## YOUR GOAL
Wherever "each" appears in a line of the listing, report that line.

## DATASET
━━━
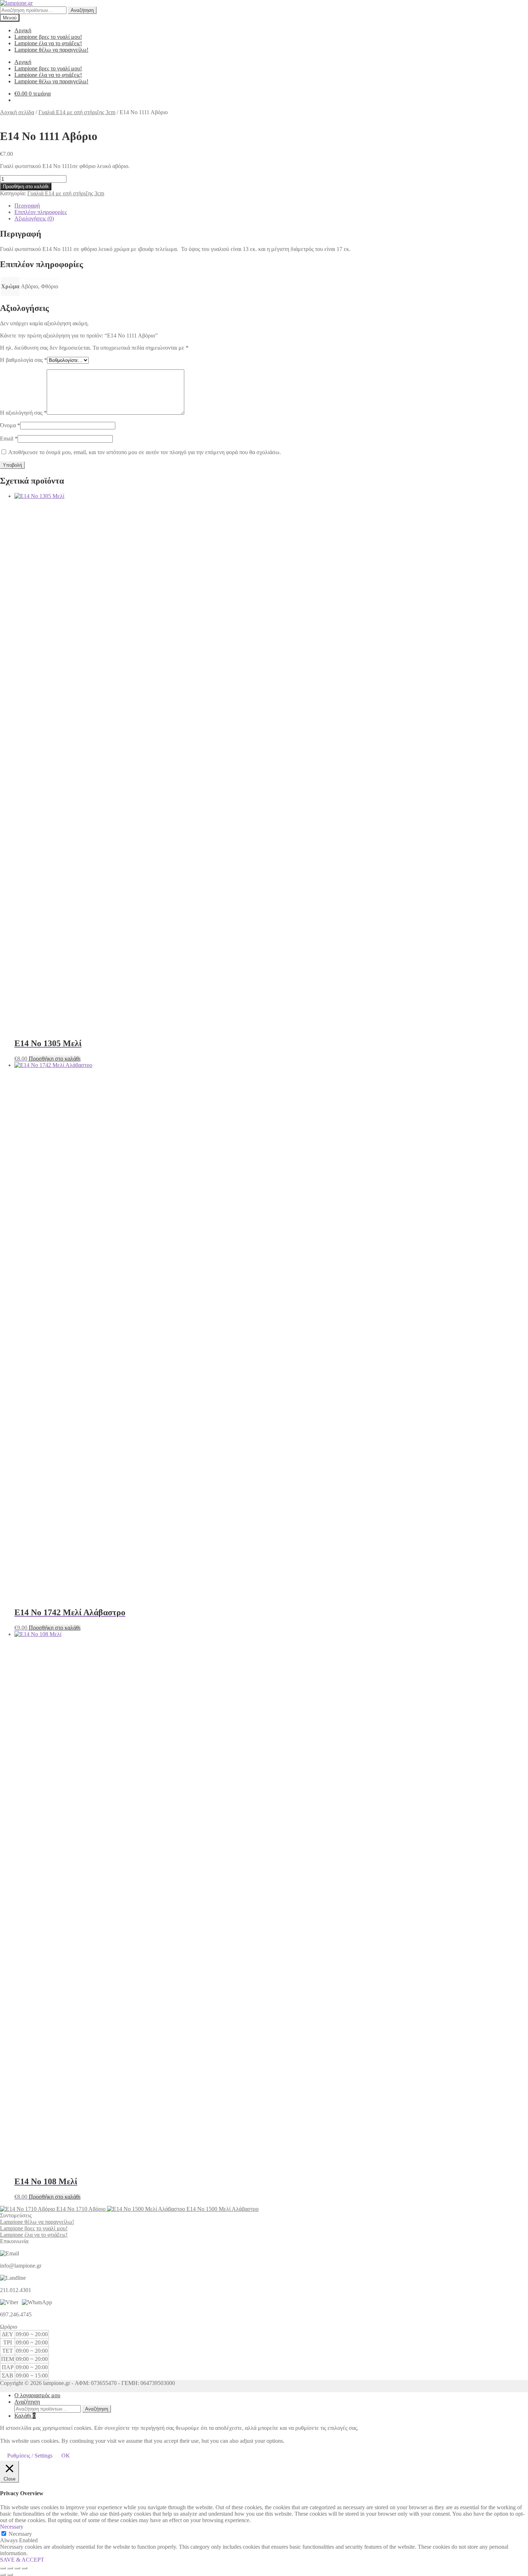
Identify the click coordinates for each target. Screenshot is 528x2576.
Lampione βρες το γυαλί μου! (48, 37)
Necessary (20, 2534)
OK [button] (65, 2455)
━━━
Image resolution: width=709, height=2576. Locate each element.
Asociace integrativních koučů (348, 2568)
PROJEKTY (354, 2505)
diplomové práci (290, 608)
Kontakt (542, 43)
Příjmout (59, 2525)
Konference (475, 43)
━━━
## EXPECTED ANSWER
Identify the click coordinates for each target. Screenshot is 528x2576.
Image resolution: width=709, height=2576. Locate each element.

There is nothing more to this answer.